Non do loro ragione, ma non è impossibile che io sia un illuso. So che esiste
una via.”
Vi fu una pausa, e l’altro disse:
“Sono pronto a percorrerla con te, anche se
dovessimo viaggiare per molti anni. Lasciami attraversare il deserto. Lasciami
intravedere almeno da lontano la terra promessa, anche se gli astri me ne
vieteranno l’accesso. Ma prima di intraprendere il viaggio, io voglio una
prova.”
“Quando?” disse paracelso, con inquietudine.
“Subito”, rispose il discepolo con brusca
determinazione.
Avevano iniziato la conversazione in latino,
ora parlavano in tedesco.
Il giovane levò in alto la rosa.
“Affermano”, disse, “che tu puoi bruciare una
rosa e farla rinascere dalle ceneri, per opera della tua arte. Lascia che io
sia testimone di questo prodigio. Ecco ciò che ti chiedo; poi la mia vita sarà
tua.”
“Sei molto credulo”, disse il maestro. “Non
so che farmene della credulità; esigo la fede.”
L’altro insistette.
“È proprio perché non sono credulo che voglio
vedere coi miei occhi l’annientamento e la resurrezione della rosa.”
Paracelso l’aveva presa in mano, e parlando
giocherellava con essa.
“Sei credulo”, disse. “Tu dici che io sono
capace di distruggerla?”
“Nessuno è incapace di distruggerla”, rispose
il discepolo.
“Ti sbagli. Credi forse che qualcosa possa
esser reso al nulla? Credi che il primo Adamo nel Paradiso abbia potuto
distruggere un solo fiore, un solo filo d’erba?”
“Non siamo nel Paradiso”, disse ostinato il
giovane; “qui, sotto la luna, tutto è mortale.”
Paracelso si era alzato in piedi.
“E in quale altro luogo siamo? Credi che la
divinità possa creare un luogo che non sia il Paradiso? Credi che la caduta sia
altro dall’ignorare che siamo nel Paradiso?”

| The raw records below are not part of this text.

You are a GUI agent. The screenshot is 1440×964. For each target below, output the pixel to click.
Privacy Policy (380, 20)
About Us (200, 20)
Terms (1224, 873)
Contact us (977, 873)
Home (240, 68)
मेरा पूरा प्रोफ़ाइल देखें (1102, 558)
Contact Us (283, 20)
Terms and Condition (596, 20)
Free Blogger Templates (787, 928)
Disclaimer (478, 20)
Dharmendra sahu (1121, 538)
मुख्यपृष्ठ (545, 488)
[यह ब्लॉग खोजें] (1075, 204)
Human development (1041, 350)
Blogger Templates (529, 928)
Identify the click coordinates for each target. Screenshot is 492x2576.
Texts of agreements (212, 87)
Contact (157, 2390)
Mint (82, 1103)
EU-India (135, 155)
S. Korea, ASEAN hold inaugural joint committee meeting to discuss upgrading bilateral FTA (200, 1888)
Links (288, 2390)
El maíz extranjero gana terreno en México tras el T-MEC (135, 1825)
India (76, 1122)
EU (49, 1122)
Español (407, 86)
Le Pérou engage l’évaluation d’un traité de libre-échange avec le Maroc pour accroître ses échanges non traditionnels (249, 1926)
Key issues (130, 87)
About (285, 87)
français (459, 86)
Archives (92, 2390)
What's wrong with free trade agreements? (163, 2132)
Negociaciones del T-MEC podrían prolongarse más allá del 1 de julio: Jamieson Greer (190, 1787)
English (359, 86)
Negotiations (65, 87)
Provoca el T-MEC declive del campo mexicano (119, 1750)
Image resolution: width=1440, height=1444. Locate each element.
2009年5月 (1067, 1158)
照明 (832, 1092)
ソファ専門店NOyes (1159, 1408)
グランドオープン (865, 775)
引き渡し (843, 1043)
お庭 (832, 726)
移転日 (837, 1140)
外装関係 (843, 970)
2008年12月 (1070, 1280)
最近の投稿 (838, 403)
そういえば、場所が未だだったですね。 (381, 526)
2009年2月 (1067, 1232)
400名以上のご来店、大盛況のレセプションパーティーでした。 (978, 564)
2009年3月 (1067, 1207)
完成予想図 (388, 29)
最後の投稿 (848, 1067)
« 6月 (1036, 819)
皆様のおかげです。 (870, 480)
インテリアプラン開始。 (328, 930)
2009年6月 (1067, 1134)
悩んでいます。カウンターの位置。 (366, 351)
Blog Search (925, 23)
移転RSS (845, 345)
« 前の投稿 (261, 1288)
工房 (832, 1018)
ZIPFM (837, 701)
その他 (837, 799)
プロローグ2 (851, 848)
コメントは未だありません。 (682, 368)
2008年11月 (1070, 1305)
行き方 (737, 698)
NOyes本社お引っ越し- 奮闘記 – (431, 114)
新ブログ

“Una rosa può bruciare”, disse il discepolo
in tono di sfida.
“V’è ancora del fuoco nel camino”, rispose
Paracelso. Se tu gettassi questa rosa fra le braci, crederesti che le fiamme
l’abbiano consumata, e che sia la cenere a essere reale. Io ti dico che la rosa
è eterna e che solo la sua apparenza può cambiare. Mi basterebbe una parola
perché tu la potessi vedere di nuovo.”
“Una parola?” disse stupefatto il discepolo.
“L’athanor è spento, gli alambicchi sono coperti di polvere. Che farai per
farla rinascere?”
Paracelso lo guardò con tristezza.
“L’athanor è spento”, ripeté, “e gli
alambicchi sono coperti di polvere. In questo tratto della mia lunga giornata
uso altri strumenti.”
“Non oso domandare quali”, disse l’altro con
malizia o con umiltà.
“Parlo di quello che usò la divinità per
creare il cielo e la terra e l’invisibile Paradiso in cui ci troviamo e che ci
è nascosto dal peccato originale. Parlo della Parola che ci insegna la scienza
della Cabala.”
Il discepolo disse freddamente:
“Ti chiedo la grazia di mostrarmi la
scomparsa e la ricomparsa della rosa. Poco m’importa che tu operi per mezzo del
Verbo o degli alambicchi.”
Paracelso rifletté. Infine disse:
“Se lo facessi, tu diresti che si tratta di
un’apparenza imposta ai tuoi occhi dalla magia. Il prodigio non ti donerà la
fede che cerchi. Dunque lascia stare la rosa.”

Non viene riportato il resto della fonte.